Polarized cardiac arrest offers similar myocardial protection and enhances functional recovery in a porcine model of cardiopulmonary bypass.
Cardiac surgery demands highly effective cardioprotective regimens. We previously demonstrated improved cardioprotection with “polarized” compared with “depolarized” arrest. This study uses a clinically relevant porcine model of cardiopulmonary bypass to compare the efficacy of blood-based St Thomas’ Hospital polarizing cardioplegia (STH-Pol-B) with blood-based St Thomas’ Hospital hyperkalemic cardioplegia (STH2-B).

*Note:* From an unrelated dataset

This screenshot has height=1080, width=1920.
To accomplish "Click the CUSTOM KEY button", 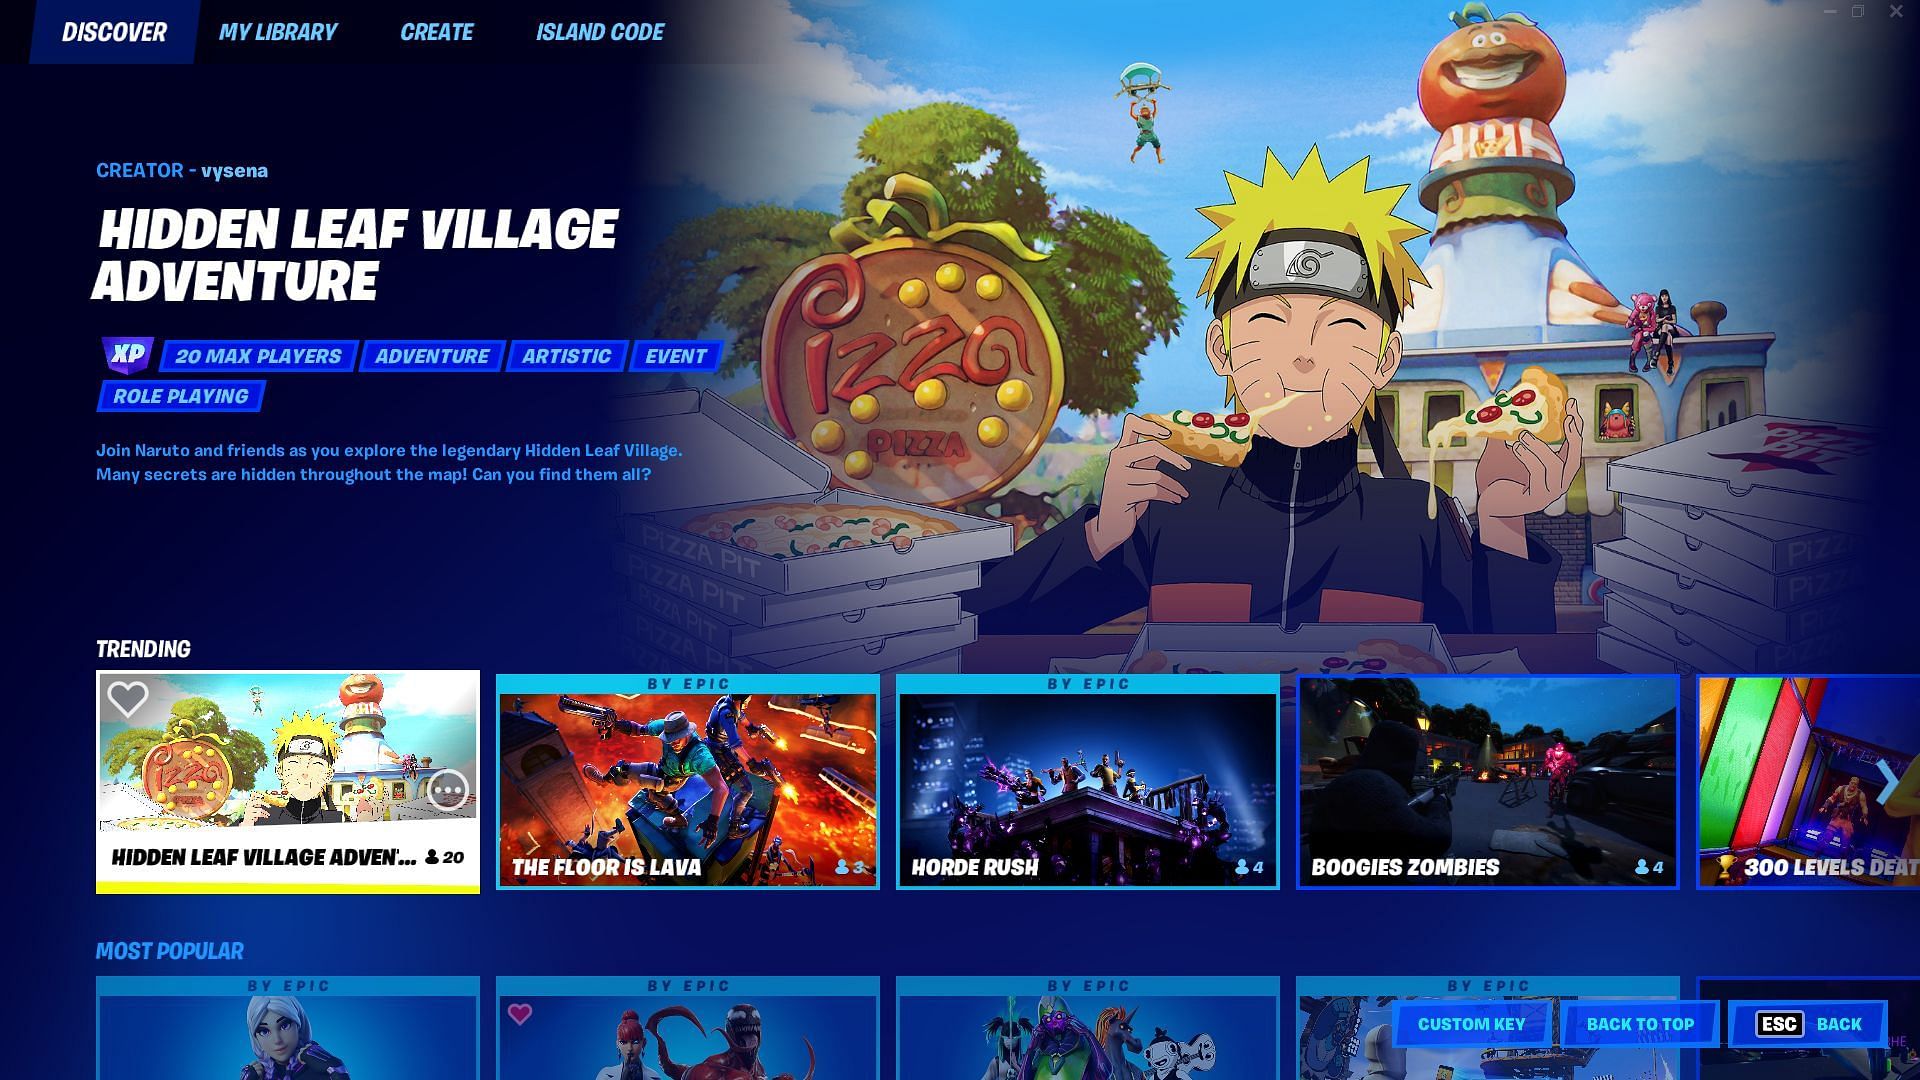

Pigs were monitored and subjected to normothermic cardiopulmonary bypass, cardiac arrest via antegrade cold (4°C) blood cardioplegia (STH2-B, control group: n = 6 or STH-Pol-B, study group: n = 7), and global ischemia (60 minutes) followed by on-pump reperfusion (60 minutes) and subsequent off-pump reperfusion (90 minutes). At termination, tissue samples were taken for analysis of high-energy phosphates, ultrastructure, and microRNAs. The primary endpoint of this study was creatine kinase-muscle/brain release during reperfusion.
Creatine kinase-muscle/brain was comparable in both groups. After pigs were weaned from cardiopulmonary bypass, hemodynamic parameters such as mean arterial pressure (P = .007), left ventricular systolic pressure (P < .001), external heart work (P = .012), stroke volume (P = .015), as well as dp/dtmax (P = .027), were improved with polarizing cardioplegia. Wedge pressure was significantly lower in the study group (P < .01). Energy charge was comparable between groups. MicroRNA-708-5p was significantly lower (P = .019) and microRNA-122 expression significantly (P = .046) greater in STH-Pol-B hearts.
Polarized cardiac arrest offers similar myocardial protection and enhances functional recovery in a porcine model of cardiopulmonary bypass. Differential expression of microRNAs may indicate possible new ischemia–reperfusion markers. These results confirm the noninferiority and potential of polarized versus depolarized arrest.